People also need to know what they want to do. Some clients come to Laura saying that they don’t want to do a certain thing anymore. “I don’t want to be a lawyer anymore, I’m done with that.” She looks at their resume. “Their resume usually tells me little because their past experience usually has nothing to do with what they want to do. I go through personal and professional experiences of theirs and see what we can use to help them get to where they want to go. I help them be realistic. Sometimes people come to me saying they want to make $100K working in a part-time non-profit position, maybe something with kids or the arts. There’s just no jobs like that out there. You have to go and create your own position if want to work like that.”

“People go from job to job sometimes. If you look at a resume, you can’t really tell what they were thinking going from book publishing to an ad agency to internet portal and then got involved in email marketing. That’s another way that developing a 15-second pitch helps because you have to explain that to someone when looking for a job.”
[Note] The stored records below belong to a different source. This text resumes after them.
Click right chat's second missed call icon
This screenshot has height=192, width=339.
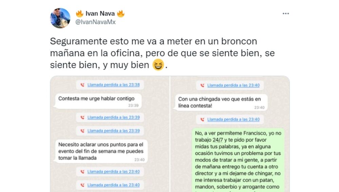(x=202, y=119)
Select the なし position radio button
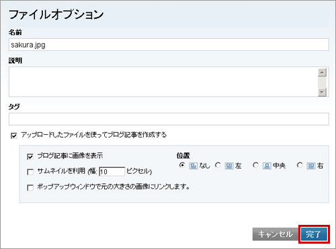This screenshot has width=336, height=249. 182,165
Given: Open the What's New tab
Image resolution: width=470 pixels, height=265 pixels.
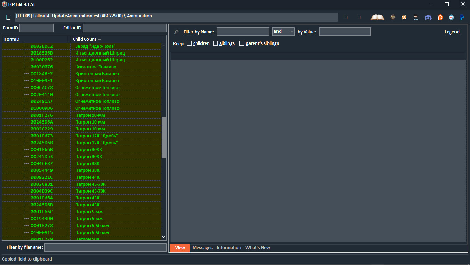Looking at the screenshot, I should 257,248.
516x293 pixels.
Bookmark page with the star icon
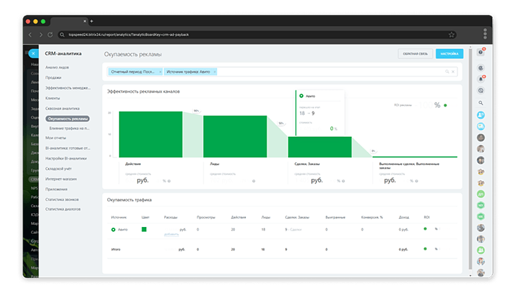coord(451,34)
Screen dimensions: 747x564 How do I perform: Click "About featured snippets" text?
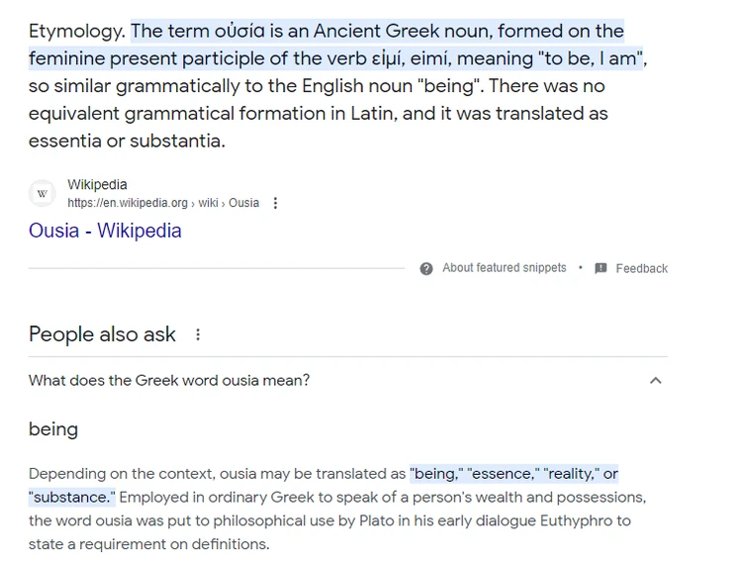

Sometimes Laura attends networking events and runs into people that are clearly unhappy with their jobs. The problem is that they aren’t willing to sell themselves. “I’m just an accountant, or I’m just a receptionist,” is what they might say. The 15-second pitch changes that. “Find that one thing that they like or are proud of in their job because you can’t sell desperation. I have had clients with an MBA from Harvard that are looking to go and get a PhD because they are afraid of getting out of the academic world. They are afraid that they will be looked at as different and not accepted as they are in their current bubble. But that is something to be proud of and you can tell people that about yourself!”

People are also constantly talking you out of your passion. “I really want to be a web designer but I can’t because there are too many web designers.” The scary part is when you tell someone that you are going to do something and then they try to talk you out of it. Everybody is a naysayer until they become doers.

For the students that need advice, here is what Laura had to say after her experiences in college and in working in Corporate America:

“Have a plan. Be realistic with money. Be realistic about student loan debt and credit cards. Be realistic with the amount of money you can make out of college, and budget your money related the kinds of items you buy.”

“I have a very strong word of caution for everyone that has graduated or is about to graduate. It goes something like this. When you are in college, people are paid to help you out. They are paid to give you advice. The minute you walk through that door of an interview for a company you are selling yourself to that company. Period. The End. I’ve had people come in to interview with me and people have asked “What can this company do for me?” No, no, no, no. “I’m really interested in expanding my horizons and learning more.” I don’t care. If I am interviewing you for Corporate America I do not care about your horizons unless they are specifically linked to you making me a ton of money or solving all of my problems. I do not care that you wind surf or ski or collect stamps. I do not care. Maybe if climbed Mount Kilimanjaro, perhaps you can work that in. People are not there to tell you about the company. They are not there to tell you about the position. Please at least know the position that you are interviewing for! You will look like an ass if you show up and you don’t know about the position. That disqualifies you, and resume goes straight in the trash. That is someone that hasn’t made the professional leap between college and the professional world. That’s what I would say.”